The need for bamboo handicraft occupation of the youth in Ban Na Kor came from the idea of stay close to the home. The youth do not want to go to the city and want to take care of their community. They have the idea of developing a community, earn money for the family's revenue, taking care of the family to meet the best quality of life. This is the beginning of the youth in the Ban Na Kor area to form a youth group. Firstly, a group of youths took care of a tourist attraction called "Ban Na Kor Hot Spring," free open for tourists, and the facilities have been provided by the youth group. However, the occupation and income generated from the tourism service have not yet arisen. Youth groups, therefore, try to create jobs for more income. There are many natural bamboos in the community area, but they were toppled and burned by people. Surprisingly, the bamboo in that area could not be eliminated. Therefore, bamboo is said to be an unwanted "weed" that cannot be destroyed. Therefore, youth groups must focus on bamboo because if used to produce handicrafts for sale, it was considered the raw materials to save production costs. The bamboo in the area is a species of "Kim Sung" that can produce handicrafts. The youth in Ban Na Kor are male with the age range of 18-28 years, making the large piece of bamboo product and takes a long time. The manufactured products such as beds, chairs, litter, porches, pavilions, or kiosks will be produced according to customer orders. The orders from customers are few because they accept large products that take a long time to produce long service life, and the only way to receive production orders is by phone. Consequently, compensation will take as long as the production time until the finish, including selling at a lower price than the market. For small items such as kitchen tools, souvenirs, and items that have never been produced by hand, the youth group's inspiration in creating bamboo handicrafts is to protect the environment. The youth group will select the only bamboo with suitable characteristics to produce products and is currently being replanted. In addition, the use of bamboo to produce workpieces can be naturally biodegradable, which agrees to be friendly with nature.
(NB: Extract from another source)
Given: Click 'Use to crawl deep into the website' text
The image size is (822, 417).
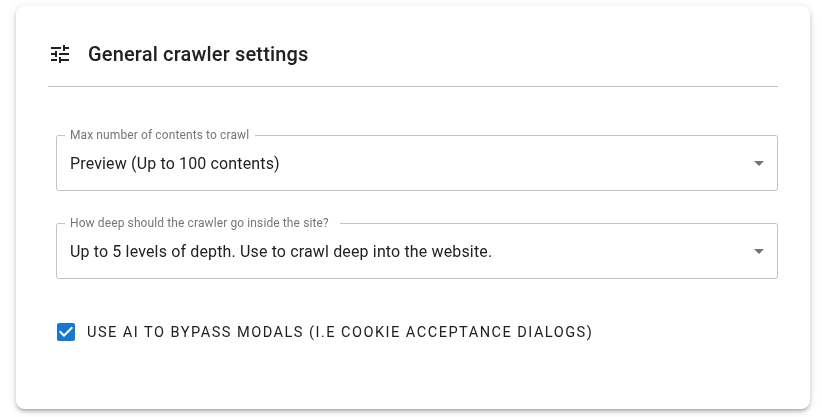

The reason of the need bamboo handicraft occupation of the youth in Ban Na Kor came from the idea of creating community secure, community's revenue and quality of life, to be a better community "A sense of patriotism " cultivate the youth of loving family, do not leave the community to work in the cities. However, in various occupations, the entrepreneurs must have knowledge in business operations such as group management knowledge, production knowledge marketing knowledge, financial management knowledge, accounting knowledge, and cost and benefits analysis which youth groups need knowledge in production, online marketing, financial management, accounting, cost, and benefits analysis especially the production knowledge because the youth groups want a short time of production in bamboo handicrafts with a modern look and can generate continuous income.
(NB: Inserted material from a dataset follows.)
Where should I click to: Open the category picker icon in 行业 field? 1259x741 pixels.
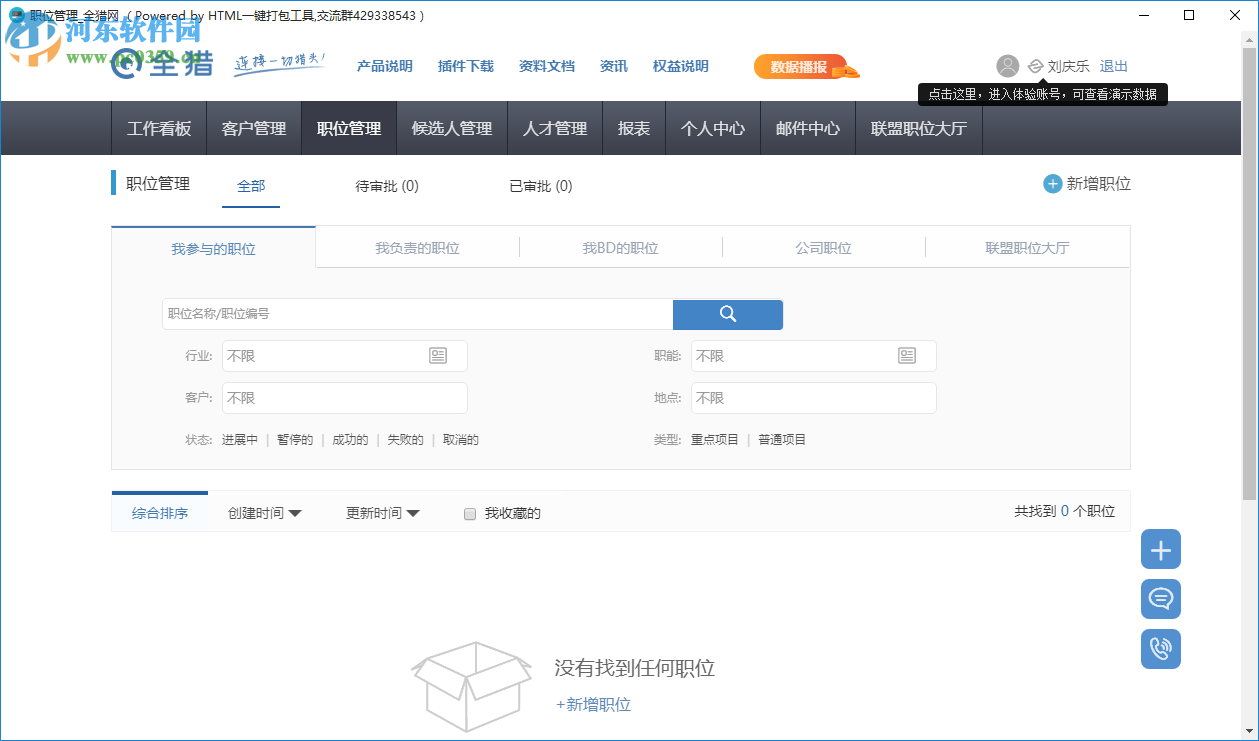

The Transmission of Knowledge Development in Potential Enhancing of Bamboo Handicraft for the Youth Group

The transfer of body knowledge can be classified into five aspects as follow; 1) production knowledge, 2) marketing online knowledge, 3) financial management knowledge, 4) accounting knowledge, and 5) cost and benefits analysis knowledge. The transmission process is focused on a workshop by describing together with role-playing and practice. It is determined as course namely "The workshop of principles business management for handicraft in the community" which has been shown as (Figure 1).

Figure 1: The Pictures Of Transferring Body Knowledge Of Production, Marketing, Financial Management, And Accounting

Product Development of Bamboo Handicraft Prototypes for Youth Groups

A prototype product of bamboo handicrafts from the Ban Na Kor youth group came from the group's creativity after receiving the body of knowledge. The product design is functional and valuable, which can indicate the purpose of use. The group member can be divided into eight groups for brainstorm and create prototype products as eight pieces, namely 1) Yeti glass sleeve, 2) Curved dessert container, 3) Long-shaped dessert container, 4) Square dessert container, 5) Round dessert container, 6) portable bottle warmer, 7) Lamp, and 8) Bag as shown in Figure 2.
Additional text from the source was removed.